BATON ROUGE, LA (WAFB) - If viewing this story on a mobile device or in an email, click the link for additional features, including the full video of Gov. Edwards press conference after the special session ended - http://bit.ly/28UqgJK
Debate over what to do with the money raised this session went well into the evening at the State Capitol as the session ended less than 30 minutes before the midnight deadline.
Leaders from both the House and Senate met throughout the day to discuss the budget plan for how to distribute the $263 million raised during the second special session before passing the supplemental budget plan. The House gave final passage to the bill with a vote of 56-43 shortly after 11 p.m. Thursday.
Gov. John Bel Edward said lawmakers needed to raise $600 million to fill the budget shortfall. Added to that, top economist in the state estimates that corporate taxes will generate $200 million less in the current fiscal year that will have to be dealt with in the next fiscal year starting July 1.
The Senate first adopted the bill with a vote of 38-1, adding an amendment that front loaded TOPS. The amendment would allow the scholarship program to be fully funded in the fall with only 42 percent funding for tuition in the spring.
The plan relies on the state generating additional revenue from things like rising oil prices, but if no more money comes in, students could be forced to foot a big portion of tuition.
Senators appeared somewhat reluctant to adopt the amendment and said they felt they were being held hostage by House Republicans.
"I don't wanna go home again and explain to people why we didn't get the job done, and it's been told to me anyway that this is probably the closest thing we have to get the people on the other side to adopt this bill and to move it forward," said Sen. Danny Martiny, R-Metaire.
Many Senate Democrats objected to the amendment, however, saying that is falsely suggest to constituents that TOPS was fully funded.
"We're gonna leave here with not enough money for TOPS, not enough money for healthcare, not enough money for the MFP, not enough money for mental health, not enough money for anything," said Sen. Karen Carter Peterson, D-New Orleans. "Nothing's fully funded. So don't try to cover it up with a little fluffy amendment."
There was much debated in the House about the amendment with some wanting to remove the language from the bill. However, the bill was approved with the amendment still intact. It still could be removed with an line-item veto by the governor.
The budget plan allocating the dollars ultimately included several shortfalls compared to the governor's request.

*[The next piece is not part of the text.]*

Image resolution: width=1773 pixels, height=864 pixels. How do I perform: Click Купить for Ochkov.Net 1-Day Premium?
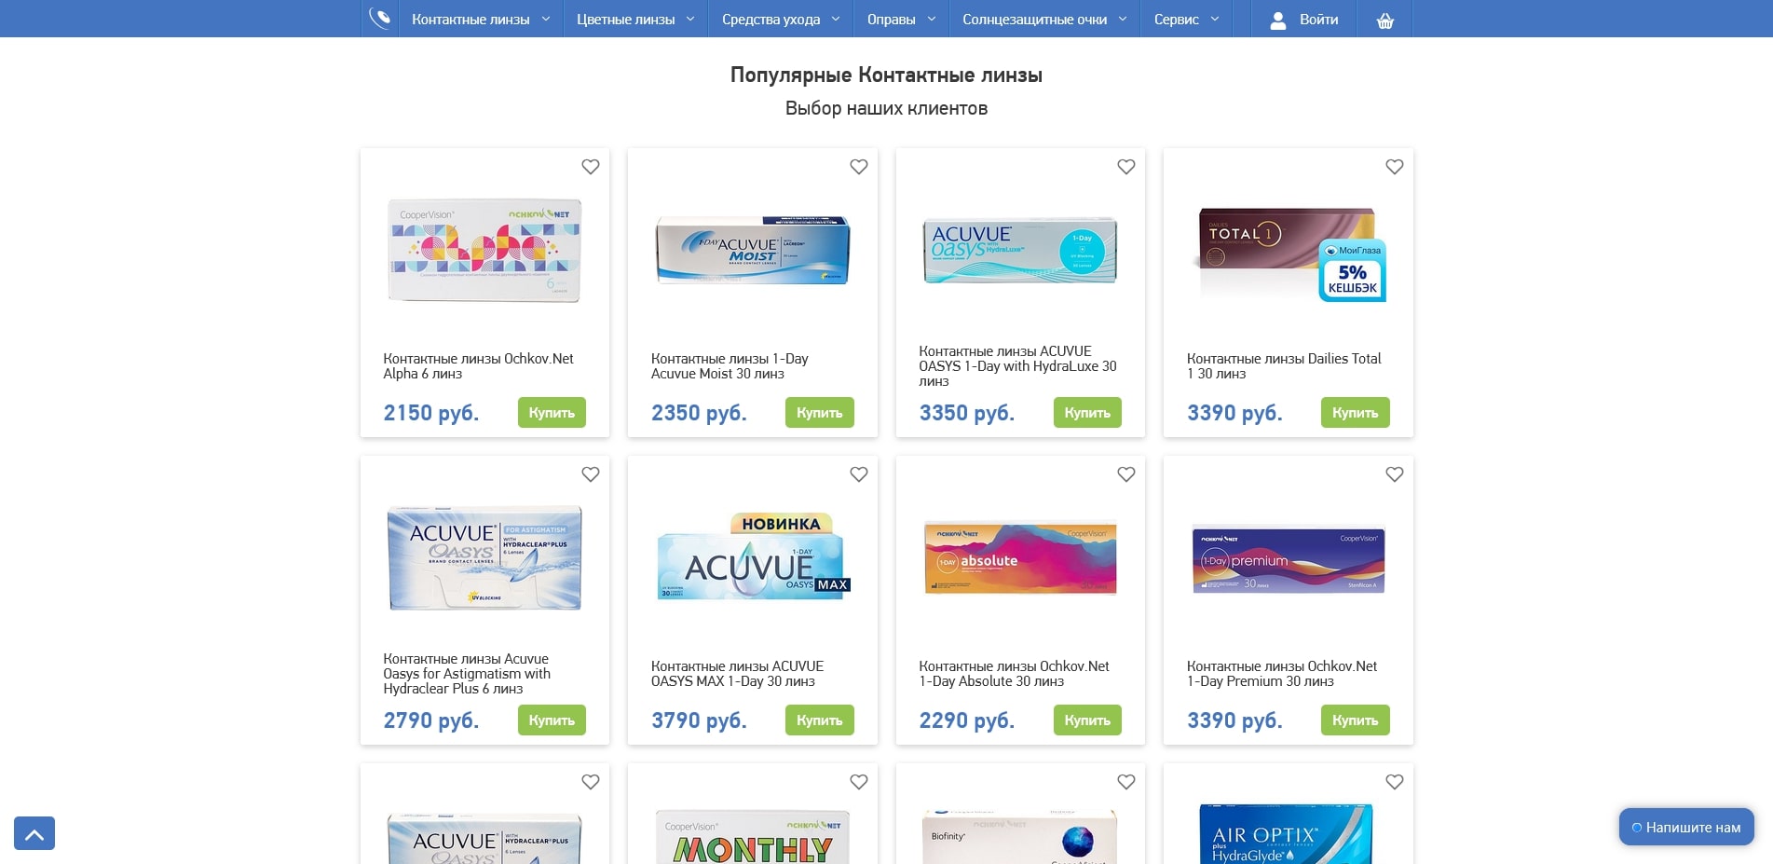pos(1355,720)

Many lawmakers from both parties expressed frustration that they had not raised more revenue during the session.
"A lot of us sought to get more revenue to bring TOPS to 100 percent, to fund the universities, and to give healthcare a lot more money," Senate President John Alario, R-Westwego. "We couldn't get the agreement to raise it to that much, so what we have we'll have to live with."
However, a solid group of House Republicans were reluctant to raise any more taxes and blocked many of the revenue proposals.
"These agencies and departments have more than enough money to fund what they see as a priority. The $600 million that the governor wanted, that's to fully fund every agency at the agency's wish list," Rep. Cameron Henry, R-Metaire. "That's the target amount that they would like to have. You can't fund government at the amount they'd like to have."
The approved plan would protect the state's partnership hospitals that treat the uninsured, while other agencies would still be short like Corrections with an $18 million cut.
While in the final proposal, public K-12 education received an additional $20 million next year, however, it is still left $24 million short.
"For those people out there who want government to shrink, government will shrink be painful, but that's just the reality of it going forward," said Sen. JP Morrell, D-New Orleans.
"You obviously want to maintain the services, but you have to hold the agency heads for the exorbitant amount of the money they have to say they always cut these vital services," Henry said.
Higher education received a little additional money compared to earlier plans, in part to compensate for money that was set aside specifically for Grambling and Southern from the overall fund.
Another source of disagreement was between funding for public K-12 schools and private schools. Under the final plan, vouchers and private schools receive additional funding then in the Senate Finance plan in order to appease certain House members.
The Senate passed a bill Thursday morning without a "Hail Mary" amendment that would have generated millions in new revenue next year. Alario said the votes were not there on the House side to amend HB 50 to bring in an extra $88 million next year so he did not want to force the member of his chamber to take a vote on an amendment that would ultimately not be approved in the House.
Also Thursday morning, the Senate unanimously passed HB 51, which returns exemptions to the sales tax for things like Girl Scout cookies and tickets to high school football games.
During his press conference after the session wrapped up, the governor said he is not anticipating a third special session.